Ski: atomic Beta carve 9.17 1m70
fix: tyrolia
weight: 195 lbs
foot: us 8 wide
height: 1m68

thanks!!!!...give me your advice!!!!
post #2 of 18
go to a good boot fitting store and let the pro do the guess work for you. Theyh will make new boots fit you, that is their job

Tremblant should have some good guys or find out where local race teams go.
post #3 of 18
You have been given good advice, there is no other answer to this problem but another pair of boots.

As an aside, it sounds as if your boots may have been bought in too roomy a model or too large a size. This is very common and although it may not be the situation in your case, it is definitely the #1 problem in bootfitting.

Good Luck

SJ
post #4 of 18
Sorry I don't know a good shop in your area, but you need to find one. For most people boots that are the right size and not too big will hurt in spots UNTIL they have been adjusted by a boot fitter. The boot fitter will do things like stretching the shell and liner, maybe remove material here and there, and make all kinds of adjustments. It is my expereince that a few days of skiing are needed to fine tune the fit, and probably you should try to get a little packing in before stretching, but that doesn't mean you won't still have to fix the tight spots. I had to bring my boots back 3 or 4 times for further stretching, skiing in them each time between stretches.
post #5 of 18
Boots are the most important piece of equipment if you ask me. Poorly fit ones make skiing a total drag. Go to a good shop and spend a few hours if you need to. Keep trying on boots until you find a couple that are snug but don't put pressure points on your feet. Put one of each boot on your feet at the same time, and keep them on for a while to see which feels better side by side. This is what I did. Definitely try some different insoles as well. I can't wait to take my new boots out this season. My old ones were starting to really kill my feet.
post #6 of 18
As mntlion said: go to a bootfitter.

The bootfitter will check out your feet and tell yo which brand and model will work with your feet. Buy them, go back to the bootfitter and have them fitted.
It will cost more than you'd planned but you'll ski better than you thought possible - and you if you have any comfort problems, see the boot fitter again and he'll sort it out (usually for free).

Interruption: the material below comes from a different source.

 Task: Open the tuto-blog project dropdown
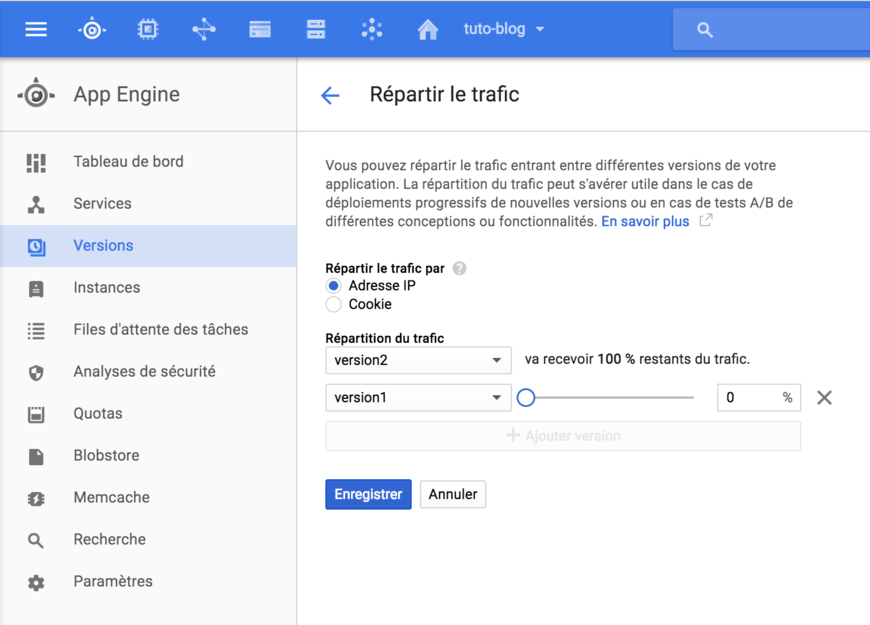pos(503,29)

The difference between "ski boots" and "professionally-fitted ski boots" is mind-blowing.

Also agree with mntlion - make the trip to Tremblant to get it done.

New to Sherbrooke? I know it pretty well. Spend time in North Hatley and Montreal and you'll be fine!
What broughht you to Sherbrooke - and from where?
post #7 of 18
Each situation is different.

After years of problems, I finally bought foamed boots.

Perfection! (see my review in "Gear Reviews").

But, foam isn't cheap, requires and excellent fitter, and the process hurts a bit.

If you can find a good "regular" (not foam) bootfitter, they seem to solve problems for most. "Regular" never worked for me.
post #8 of 18
Hi Titanexpress-
Lot of good info here. I took a quick look through this site's list of boot-fitting masters (click here). There is one person listed in Montreal and another place in Stowe, VT. Another option is to ask the patrollers and instructors at your local ski hill who they'd recommend. It probably won't take long to find a consensus opinion!
You might have to drive a bit to get to somplace good, but getting boots fit correctly makes everything else soooo much easier. Good luck with your search!
post #9 of 18
I would think that it would be easier to go to Plymouth, NH from Sherbrooke (rather than Stowe or Tremblant). There's a Master Bootfitter listed in the previously linked thread in Plymouth. If I recall correctly, he doesn't sell boots, but there are lots of places around there to get boots (near Loon Mtn).
post #10 of 18
Thread Starter 
thanks all for your advice...

I have found a place in Magog, near Sherbrooke, with a GREAT bootfitter!!!

The place is Ski Velo Vincent Renaud. The guy there is called Jimmy. And I tell you, this guy knows boots!!! The bootfitting is including in the price when you buy a new pair. And they gurarantee there work or your moneu back or they will give you another pair of boots totally free.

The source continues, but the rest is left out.